» Action item: Below are some entries. Copy each line that holds the string "computer".

» Exercise materials:
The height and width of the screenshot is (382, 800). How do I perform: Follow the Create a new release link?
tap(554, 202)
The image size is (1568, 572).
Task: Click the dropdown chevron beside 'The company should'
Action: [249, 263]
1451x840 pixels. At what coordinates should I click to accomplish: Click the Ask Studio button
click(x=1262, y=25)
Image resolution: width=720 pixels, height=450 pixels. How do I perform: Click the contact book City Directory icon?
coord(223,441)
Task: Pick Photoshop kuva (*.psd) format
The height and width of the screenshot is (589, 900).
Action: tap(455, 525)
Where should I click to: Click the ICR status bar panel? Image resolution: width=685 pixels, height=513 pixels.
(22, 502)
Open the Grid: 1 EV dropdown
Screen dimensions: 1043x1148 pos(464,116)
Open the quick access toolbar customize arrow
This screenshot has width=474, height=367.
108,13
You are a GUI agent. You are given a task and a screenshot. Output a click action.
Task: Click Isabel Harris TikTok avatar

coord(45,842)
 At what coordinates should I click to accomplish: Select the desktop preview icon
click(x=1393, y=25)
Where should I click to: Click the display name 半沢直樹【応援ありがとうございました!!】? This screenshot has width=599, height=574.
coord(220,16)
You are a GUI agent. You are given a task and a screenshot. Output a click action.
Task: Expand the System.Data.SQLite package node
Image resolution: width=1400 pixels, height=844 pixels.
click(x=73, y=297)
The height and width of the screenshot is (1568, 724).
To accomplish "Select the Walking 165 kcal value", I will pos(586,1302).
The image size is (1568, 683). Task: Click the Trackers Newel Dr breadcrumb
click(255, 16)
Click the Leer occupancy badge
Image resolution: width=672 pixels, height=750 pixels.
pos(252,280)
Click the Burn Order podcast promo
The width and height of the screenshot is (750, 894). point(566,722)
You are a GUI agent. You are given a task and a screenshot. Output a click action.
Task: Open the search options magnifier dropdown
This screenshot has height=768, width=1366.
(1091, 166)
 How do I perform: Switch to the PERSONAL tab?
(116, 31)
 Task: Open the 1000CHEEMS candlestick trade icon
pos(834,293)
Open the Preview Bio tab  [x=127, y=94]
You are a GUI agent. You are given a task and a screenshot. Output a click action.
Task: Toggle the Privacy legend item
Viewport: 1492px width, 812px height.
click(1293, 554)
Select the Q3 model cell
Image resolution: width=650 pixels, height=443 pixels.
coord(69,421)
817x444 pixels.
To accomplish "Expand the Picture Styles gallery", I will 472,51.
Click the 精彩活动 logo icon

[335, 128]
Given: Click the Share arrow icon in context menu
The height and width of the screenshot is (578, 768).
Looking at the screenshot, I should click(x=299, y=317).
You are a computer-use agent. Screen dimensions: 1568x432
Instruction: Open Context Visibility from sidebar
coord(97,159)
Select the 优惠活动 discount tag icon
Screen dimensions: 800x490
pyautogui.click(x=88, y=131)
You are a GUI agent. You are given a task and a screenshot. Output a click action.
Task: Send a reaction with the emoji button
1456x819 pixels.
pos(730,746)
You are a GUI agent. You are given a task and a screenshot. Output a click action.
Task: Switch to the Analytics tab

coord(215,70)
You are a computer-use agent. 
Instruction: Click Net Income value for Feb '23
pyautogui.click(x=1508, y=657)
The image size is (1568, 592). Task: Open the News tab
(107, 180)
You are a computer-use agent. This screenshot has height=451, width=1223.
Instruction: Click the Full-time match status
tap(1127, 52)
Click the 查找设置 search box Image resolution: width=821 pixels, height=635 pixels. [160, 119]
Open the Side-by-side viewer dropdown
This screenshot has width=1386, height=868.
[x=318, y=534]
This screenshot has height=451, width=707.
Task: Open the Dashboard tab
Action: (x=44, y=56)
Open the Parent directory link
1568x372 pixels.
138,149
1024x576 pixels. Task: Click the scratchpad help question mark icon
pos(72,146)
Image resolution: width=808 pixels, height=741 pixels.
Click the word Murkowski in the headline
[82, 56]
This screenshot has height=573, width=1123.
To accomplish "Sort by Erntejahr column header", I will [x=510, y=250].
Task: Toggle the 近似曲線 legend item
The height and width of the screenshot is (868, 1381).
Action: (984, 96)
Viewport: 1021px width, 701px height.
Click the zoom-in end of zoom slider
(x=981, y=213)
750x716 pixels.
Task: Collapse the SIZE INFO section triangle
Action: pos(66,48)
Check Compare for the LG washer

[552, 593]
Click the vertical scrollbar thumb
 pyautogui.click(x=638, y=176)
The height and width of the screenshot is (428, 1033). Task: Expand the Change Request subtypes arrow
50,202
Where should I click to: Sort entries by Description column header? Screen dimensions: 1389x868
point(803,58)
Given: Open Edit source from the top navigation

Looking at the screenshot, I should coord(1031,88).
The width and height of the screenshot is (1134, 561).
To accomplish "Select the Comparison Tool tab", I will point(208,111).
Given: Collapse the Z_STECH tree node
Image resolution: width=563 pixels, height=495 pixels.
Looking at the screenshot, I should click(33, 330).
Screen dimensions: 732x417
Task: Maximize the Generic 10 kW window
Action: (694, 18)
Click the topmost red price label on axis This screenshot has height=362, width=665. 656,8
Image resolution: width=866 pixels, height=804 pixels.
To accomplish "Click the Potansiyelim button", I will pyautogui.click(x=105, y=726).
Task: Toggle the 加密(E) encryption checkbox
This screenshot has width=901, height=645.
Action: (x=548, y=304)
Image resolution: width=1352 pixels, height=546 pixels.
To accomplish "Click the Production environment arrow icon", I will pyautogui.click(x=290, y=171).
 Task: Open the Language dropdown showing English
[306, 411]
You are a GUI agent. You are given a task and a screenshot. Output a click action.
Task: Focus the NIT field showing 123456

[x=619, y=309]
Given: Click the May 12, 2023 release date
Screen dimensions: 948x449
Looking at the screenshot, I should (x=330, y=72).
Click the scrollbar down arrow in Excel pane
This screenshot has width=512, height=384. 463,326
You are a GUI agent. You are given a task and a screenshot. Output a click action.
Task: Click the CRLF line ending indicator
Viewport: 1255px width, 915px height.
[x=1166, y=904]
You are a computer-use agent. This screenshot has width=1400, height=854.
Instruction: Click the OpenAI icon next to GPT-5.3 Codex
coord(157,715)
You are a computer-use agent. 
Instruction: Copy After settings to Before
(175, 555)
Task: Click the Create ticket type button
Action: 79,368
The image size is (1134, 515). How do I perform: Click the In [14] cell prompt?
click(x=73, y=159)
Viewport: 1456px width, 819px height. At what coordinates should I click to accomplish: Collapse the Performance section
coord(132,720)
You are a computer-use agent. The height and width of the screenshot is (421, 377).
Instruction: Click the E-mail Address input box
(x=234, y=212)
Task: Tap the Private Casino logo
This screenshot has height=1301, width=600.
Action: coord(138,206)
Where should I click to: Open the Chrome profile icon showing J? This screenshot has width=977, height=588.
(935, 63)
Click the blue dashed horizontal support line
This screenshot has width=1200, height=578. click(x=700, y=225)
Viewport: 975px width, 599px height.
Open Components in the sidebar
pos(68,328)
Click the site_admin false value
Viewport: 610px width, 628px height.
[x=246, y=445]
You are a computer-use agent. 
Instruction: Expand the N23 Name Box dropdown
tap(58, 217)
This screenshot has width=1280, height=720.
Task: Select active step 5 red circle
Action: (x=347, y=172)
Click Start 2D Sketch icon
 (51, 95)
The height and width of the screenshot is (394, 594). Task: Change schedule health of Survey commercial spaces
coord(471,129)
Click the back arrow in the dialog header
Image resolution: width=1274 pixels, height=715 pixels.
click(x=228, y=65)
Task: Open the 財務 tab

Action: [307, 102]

» Your response:
You are a computer-use agent. Screen dimensions: 1568x432
You are a computer-use agent. 
You are a computer-use agent. This screenshot has height=451, width=1223.
You are a computer-use agent. This screenshot has width=1400, height=854.
You are a computer-use agent. 
You are a computer-use agent. The height and width of the screenshot is (421, 377).
You are a computer-use agent. 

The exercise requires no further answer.